[Work task]:
The reply should consist of one number, which is how many lines in the material below contain "Given".

Record extracts Start Marker

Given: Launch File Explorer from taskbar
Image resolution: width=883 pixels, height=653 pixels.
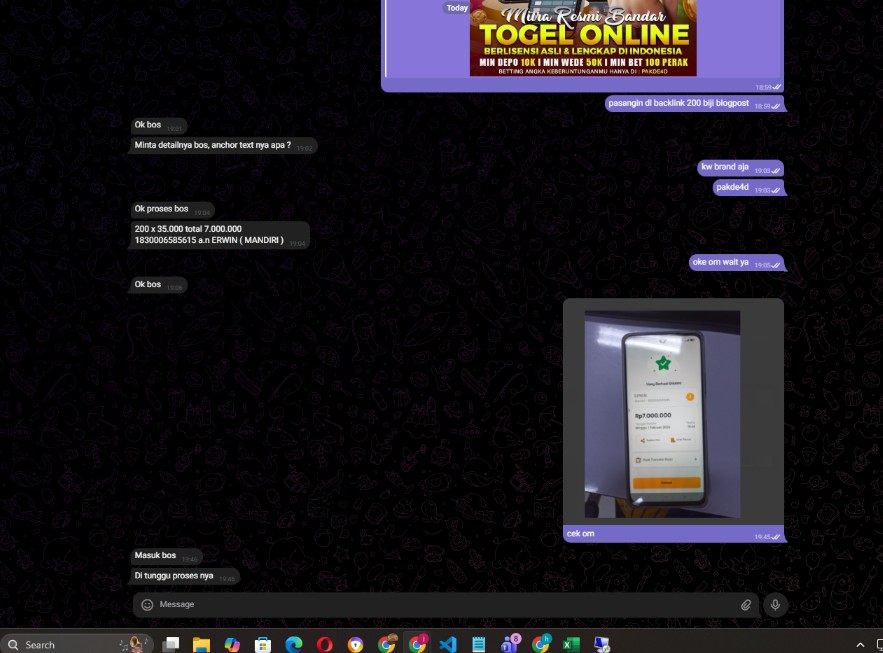Looking at the screenshot, I should coord(201,645).
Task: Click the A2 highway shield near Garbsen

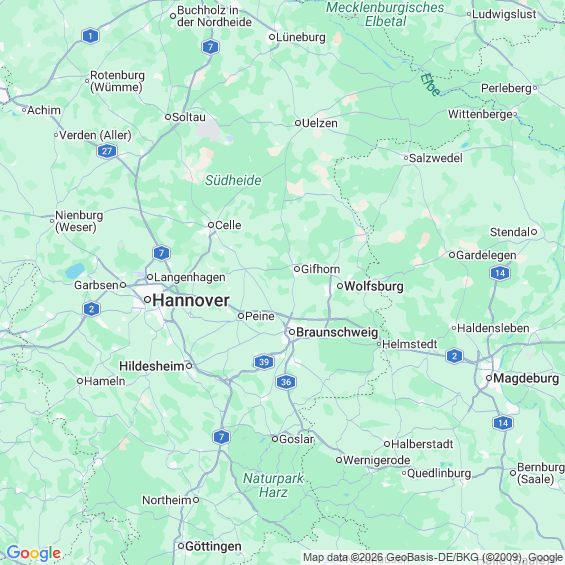Action: (x=92, y=309)
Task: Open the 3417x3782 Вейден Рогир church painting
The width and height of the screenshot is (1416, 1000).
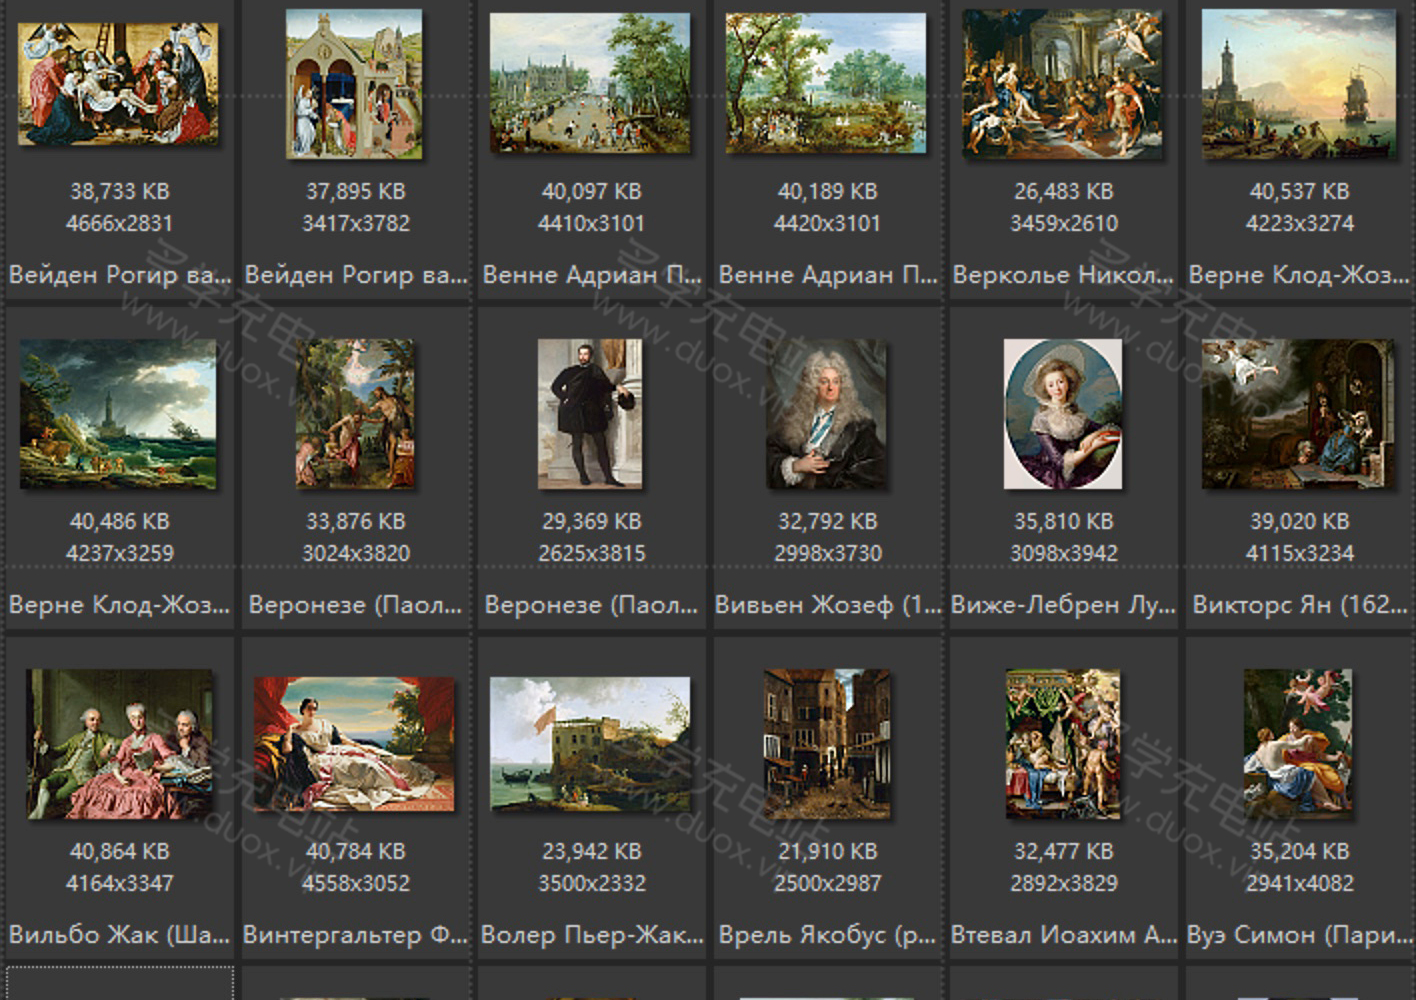Action: [x=354, y=84]
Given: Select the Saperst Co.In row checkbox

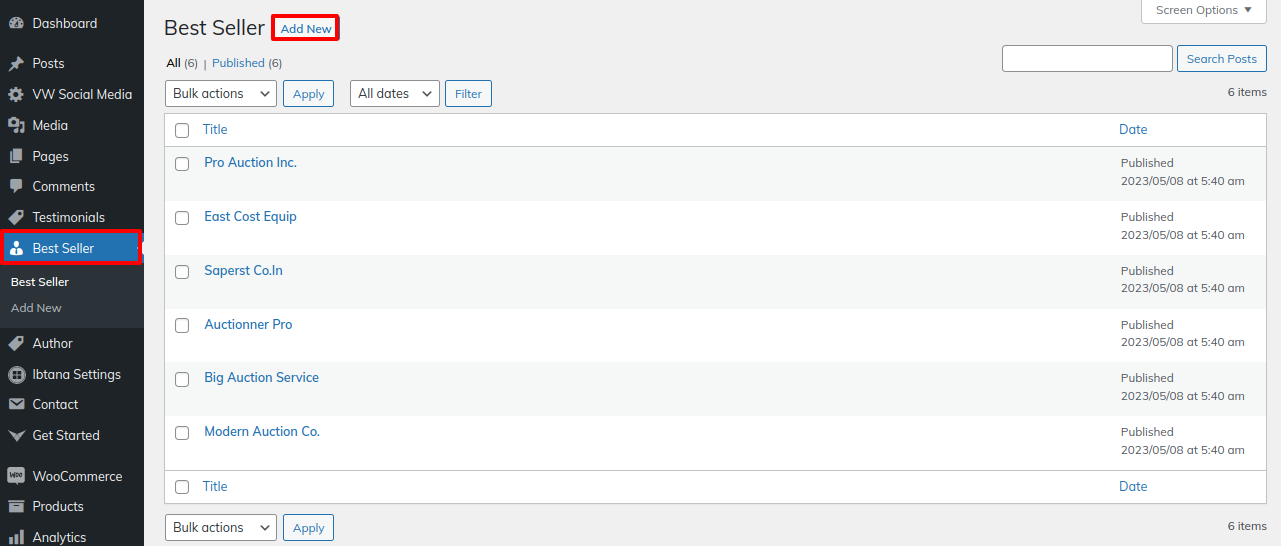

Record extracts End Marker

[Solution below]:
2